WORK TASK:
Below is a listing; repeat exactly the lines from the one containing "1270x952 pixels." to the one containing "Task: Go to first page via Đầu link", both included.

DATA EXCERPTS below:

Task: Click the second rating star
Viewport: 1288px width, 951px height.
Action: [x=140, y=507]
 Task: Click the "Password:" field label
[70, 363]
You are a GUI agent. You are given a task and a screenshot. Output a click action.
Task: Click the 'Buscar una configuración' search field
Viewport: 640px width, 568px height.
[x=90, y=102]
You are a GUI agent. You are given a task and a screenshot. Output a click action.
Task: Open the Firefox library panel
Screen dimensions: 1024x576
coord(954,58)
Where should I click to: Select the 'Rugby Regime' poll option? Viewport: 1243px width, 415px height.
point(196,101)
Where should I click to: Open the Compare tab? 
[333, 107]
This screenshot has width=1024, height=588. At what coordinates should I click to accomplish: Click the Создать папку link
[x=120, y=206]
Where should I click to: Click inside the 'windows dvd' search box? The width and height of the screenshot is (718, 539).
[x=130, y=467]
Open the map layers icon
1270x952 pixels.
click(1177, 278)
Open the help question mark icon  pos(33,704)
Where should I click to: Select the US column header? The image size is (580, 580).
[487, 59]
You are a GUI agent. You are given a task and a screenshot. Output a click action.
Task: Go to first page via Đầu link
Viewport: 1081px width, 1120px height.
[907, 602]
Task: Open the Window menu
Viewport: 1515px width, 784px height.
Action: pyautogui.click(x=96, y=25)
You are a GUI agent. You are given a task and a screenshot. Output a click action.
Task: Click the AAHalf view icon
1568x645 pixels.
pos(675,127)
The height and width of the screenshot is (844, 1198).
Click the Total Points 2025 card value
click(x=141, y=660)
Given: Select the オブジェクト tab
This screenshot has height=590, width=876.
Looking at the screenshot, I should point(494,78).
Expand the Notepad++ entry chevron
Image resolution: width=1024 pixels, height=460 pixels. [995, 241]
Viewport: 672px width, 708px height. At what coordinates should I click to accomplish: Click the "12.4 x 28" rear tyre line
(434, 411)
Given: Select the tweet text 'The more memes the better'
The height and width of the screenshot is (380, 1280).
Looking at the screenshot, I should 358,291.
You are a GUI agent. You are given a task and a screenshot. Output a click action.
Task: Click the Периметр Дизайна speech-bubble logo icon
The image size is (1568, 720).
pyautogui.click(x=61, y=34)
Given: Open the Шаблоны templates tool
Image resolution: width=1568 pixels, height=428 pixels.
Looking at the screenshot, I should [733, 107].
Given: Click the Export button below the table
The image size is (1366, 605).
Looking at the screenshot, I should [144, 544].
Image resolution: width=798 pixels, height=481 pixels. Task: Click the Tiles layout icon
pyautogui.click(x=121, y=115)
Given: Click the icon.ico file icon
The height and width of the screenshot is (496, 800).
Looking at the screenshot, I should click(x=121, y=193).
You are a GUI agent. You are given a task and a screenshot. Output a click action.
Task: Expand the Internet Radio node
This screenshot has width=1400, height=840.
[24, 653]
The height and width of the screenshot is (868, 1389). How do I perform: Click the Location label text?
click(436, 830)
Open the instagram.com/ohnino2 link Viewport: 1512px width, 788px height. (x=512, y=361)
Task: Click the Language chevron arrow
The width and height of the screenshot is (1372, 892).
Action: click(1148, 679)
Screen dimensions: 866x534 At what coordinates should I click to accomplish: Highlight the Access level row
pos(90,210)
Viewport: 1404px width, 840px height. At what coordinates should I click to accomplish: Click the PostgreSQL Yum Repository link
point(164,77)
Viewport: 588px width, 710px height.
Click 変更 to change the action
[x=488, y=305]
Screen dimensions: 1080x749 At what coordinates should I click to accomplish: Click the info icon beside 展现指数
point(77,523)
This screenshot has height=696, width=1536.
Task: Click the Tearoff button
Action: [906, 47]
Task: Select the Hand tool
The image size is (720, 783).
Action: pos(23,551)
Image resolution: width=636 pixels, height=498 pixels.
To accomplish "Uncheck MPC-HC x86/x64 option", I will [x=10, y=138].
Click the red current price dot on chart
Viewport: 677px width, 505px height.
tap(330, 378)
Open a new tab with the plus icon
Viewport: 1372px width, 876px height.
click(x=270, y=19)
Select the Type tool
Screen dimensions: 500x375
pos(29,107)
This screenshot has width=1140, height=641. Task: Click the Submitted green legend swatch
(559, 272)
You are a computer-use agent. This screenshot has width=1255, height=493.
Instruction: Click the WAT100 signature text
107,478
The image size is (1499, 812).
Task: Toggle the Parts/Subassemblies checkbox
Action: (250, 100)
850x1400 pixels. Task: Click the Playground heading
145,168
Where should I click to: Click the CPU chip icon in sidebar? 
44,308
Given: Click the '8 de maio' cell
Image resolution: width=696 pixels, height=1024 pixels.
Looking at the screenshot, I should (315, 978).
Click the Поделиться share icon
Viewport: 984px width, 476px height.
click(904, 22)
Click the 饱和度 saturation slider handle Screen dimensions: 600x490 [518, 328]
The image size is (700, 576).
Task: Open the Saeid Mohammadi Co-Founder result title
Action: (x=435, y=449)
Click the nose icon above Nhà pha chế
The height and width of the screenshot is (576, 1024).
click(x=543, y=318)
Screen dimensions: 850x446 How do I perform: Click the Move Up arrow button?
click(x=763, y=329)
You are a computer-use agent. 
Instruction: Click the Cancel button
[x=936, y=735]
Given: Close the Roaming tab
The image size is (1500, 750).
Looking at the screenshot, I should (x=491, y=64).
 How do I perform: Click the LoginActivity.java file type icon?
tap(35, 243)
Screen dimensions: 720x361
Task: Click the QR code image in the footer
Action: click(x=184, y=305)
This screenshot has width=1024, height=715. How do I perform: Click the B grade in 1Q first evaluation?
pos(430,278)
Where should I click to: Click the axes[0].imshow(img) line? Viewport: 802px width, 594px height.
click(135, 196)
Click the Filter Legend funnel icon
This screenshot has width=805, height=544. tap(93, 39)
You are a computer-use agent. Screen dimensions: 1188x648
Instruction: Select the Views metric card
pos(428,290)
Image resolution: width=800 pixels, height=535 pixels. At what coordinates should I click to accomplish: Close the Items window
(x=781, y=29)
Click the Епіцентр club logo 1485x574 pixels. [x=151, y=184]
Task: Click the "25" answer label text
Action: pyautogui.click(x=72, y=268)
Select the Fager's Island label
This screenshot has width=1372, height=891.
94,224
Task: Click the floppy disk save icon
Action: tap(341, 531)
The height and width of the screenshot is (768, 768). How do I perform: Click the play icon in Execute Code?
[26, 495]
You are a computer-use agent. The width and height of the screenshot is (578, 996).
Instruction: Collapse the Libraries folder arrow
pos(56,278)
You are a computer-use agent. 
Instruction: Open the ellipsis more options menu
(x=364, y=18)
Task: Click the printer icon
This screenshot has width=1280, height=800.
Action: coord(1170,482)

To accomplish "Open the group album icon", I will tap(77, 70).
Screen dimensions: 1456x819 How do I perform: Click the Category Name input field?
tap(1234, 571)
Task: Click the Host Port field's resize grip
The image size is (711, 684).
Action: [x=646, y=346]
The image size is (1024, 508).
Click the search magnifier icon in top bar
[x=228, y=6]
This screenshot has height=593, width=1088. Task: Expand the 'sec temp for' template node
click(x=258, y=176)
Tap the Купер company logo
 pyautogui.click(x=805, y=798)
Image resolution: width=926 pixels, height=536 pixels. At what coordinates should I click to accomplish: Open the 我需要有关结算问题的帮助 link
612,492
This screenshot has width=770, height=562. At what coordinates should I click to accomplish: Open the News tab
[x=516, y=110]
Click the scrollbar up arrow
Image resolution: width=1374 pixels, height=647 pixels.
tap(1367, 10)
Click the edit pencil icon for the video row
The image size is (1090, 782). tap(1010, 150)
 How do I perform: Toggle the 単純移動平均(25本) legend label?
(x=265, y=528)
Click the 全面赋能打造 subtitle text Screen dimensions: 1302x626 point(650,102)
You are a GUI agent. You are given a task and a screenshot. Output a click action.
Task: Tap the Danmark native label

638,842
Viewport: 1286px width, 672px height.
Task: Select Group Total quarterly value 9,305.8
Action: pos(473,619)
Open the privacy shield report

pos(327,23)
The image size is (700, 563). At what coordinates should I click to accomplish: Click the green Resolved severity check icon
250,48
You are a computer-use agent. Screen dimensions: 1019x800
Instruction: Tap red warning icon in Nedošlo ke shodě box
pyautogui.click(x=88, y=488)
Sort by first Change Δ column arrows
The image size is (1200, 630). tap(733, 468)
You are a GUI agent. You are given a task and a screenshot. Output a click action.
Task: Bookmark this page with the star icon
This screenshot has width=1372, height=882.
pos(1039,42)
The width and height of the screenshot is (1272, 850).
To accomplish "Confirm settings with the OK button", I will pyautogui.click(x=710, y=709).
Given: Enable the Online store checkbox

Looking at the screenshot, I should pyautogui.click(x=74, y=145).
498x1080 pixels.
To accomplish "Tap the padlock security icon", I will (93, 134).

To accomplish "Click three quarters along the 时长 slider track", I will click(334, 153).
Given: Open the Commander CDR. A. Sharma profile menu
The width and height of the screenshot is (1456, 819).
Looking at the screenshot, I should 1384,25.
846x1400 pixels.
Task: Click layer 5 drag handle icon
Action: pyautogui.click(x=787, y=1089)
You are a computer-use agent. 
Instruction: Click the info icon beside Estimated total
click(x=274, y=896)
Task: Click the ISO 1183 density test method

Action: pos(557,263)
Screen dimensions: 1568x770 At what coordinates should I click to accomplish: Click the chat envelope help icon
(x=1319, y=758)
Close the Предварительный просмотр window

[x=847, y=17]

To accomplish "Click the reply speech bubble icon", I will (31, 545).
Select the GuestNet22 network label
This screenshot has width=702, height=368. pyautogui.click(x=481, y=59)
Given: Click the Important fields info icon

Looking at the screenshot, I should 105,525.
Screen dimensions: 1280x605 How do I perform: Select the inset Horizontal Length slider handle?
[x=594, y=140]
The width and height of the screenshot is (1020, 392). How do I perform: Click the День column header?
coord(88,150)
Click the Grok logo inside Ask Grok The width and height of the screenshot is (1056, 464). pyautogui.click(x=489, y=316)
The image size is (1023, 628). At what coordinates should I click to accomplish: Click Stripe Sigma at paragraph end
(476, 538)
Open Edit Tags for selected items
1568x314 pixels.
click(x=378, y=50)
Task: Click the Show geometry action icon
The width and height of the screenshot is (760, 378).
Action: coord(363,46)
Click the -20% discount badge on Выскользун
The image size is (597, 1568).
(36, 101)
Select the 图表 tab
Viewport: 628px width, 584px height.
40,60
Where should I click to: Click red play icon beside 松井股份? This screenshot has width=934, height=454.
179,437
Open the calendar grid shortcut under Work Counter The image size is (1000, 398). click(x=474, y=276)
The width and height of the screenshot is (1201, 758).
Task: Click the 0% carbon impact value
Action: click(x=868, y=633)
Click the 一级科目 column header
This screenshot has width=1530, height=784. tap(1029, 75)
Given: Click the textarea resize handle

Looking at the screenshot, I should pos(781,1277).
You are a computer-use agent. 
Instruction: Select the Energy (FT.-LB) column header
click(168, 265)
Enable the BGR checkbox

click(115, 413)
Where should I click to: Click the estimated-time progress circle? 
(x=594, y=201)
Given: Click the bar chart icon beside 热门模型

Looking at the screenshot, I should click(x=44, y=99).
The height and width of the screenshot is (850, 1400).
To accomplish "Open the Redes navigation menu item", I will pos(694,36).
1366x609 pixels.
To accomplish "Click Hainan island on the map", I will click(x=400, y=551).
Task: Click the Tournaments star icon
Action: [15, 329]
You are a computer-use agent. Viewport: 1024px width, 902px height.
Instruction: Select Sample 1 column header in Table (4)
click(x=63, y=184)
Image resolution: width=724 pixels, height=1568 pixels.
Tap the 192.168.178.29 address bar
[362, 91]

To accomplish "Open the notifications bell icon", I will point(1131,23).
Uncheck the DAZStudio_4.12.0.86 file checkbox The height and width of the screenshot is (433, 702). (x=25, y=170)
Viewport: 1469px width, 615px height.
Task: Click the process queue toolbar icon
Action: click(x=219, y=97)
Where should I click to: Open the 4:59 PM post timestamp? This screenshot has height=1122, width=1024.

End of DATA EXCERPTS.

ANSWER TO THIS PROBLEM:
1270x952 pixels.
click(1177, 278)
Open the help question mark icon  pos(33,704)
Where should I click to: Select the US column header? The image size is (580, 580).
[487, 59]
You are a GUI agent. You are given a task and a screenshot. Output a click action.
Task: Go to first page via Đầu link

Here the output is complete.